But Loudermilk says background check measures and “red-flag” proposals—in which law enforcement can confiscate guns from those considered to be a a danger to others or themselves—will be more effective at the state and local levels.

A total of 15 states have such red-flag laws, but Georgia is not one of them.

‘The George Patton of presidents’

In wake of the attempted shootings that affected him, Loudermilk has called for greater civility in American life, and not just politics.

He said that given the “unusual time” in the country, and especially in Washington, he’s also asked a lot about a figure who’s at the center of much of that divisive rhetoric—Trump.

“He says some things that I wish he would say differently,” Loudermilk said of the president. “I don’t always like the way he does things. But I try to judge Trump by what he is actively doing.”

Loudermilk says he thinks that Trump—”the George Patton of presidents”—will go down as an effective president, and that his “shock and awe” approach is part of the reason why.
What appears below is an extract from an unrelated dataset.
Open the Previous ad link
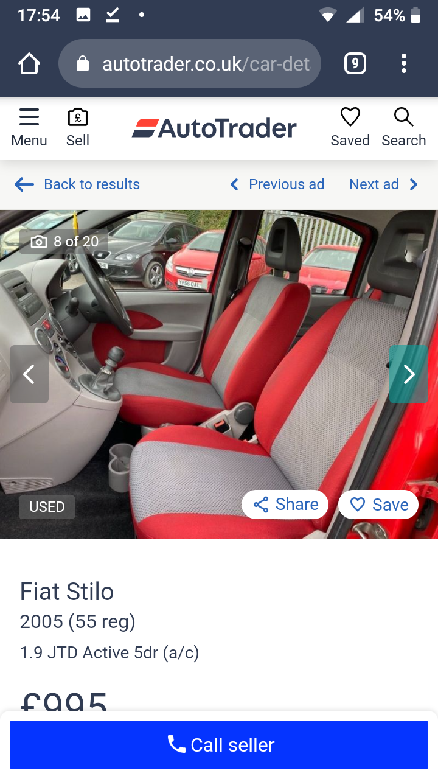Viewport: 438px width, 779px height. [x=277, y=184]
On the subject of the Mueller Report—an investigation into alleged Russian government influence on the influence American elections—Loudermilk is certain the 2016 Trump campaign didn’t act in collusion, as many of the president’s opponents still believe.

“If he had colluded with the Russians,” Loudermilk said of Trump, “he would have already bragged about it.”

The Trump Administration’s renegotiating trade policy with China includes the threat of tariffs because, Loudermilk said, “that is the stick he has to use.”

He said the benefits of tax cuts in 2017 pushed by the White House are continuing to boost the economy. While some changes had to be made to address the concerns of small-business owners, Loudermilk said “I want to think it’s because it’s nothing we did. We got out of the way, so you can do what you do.”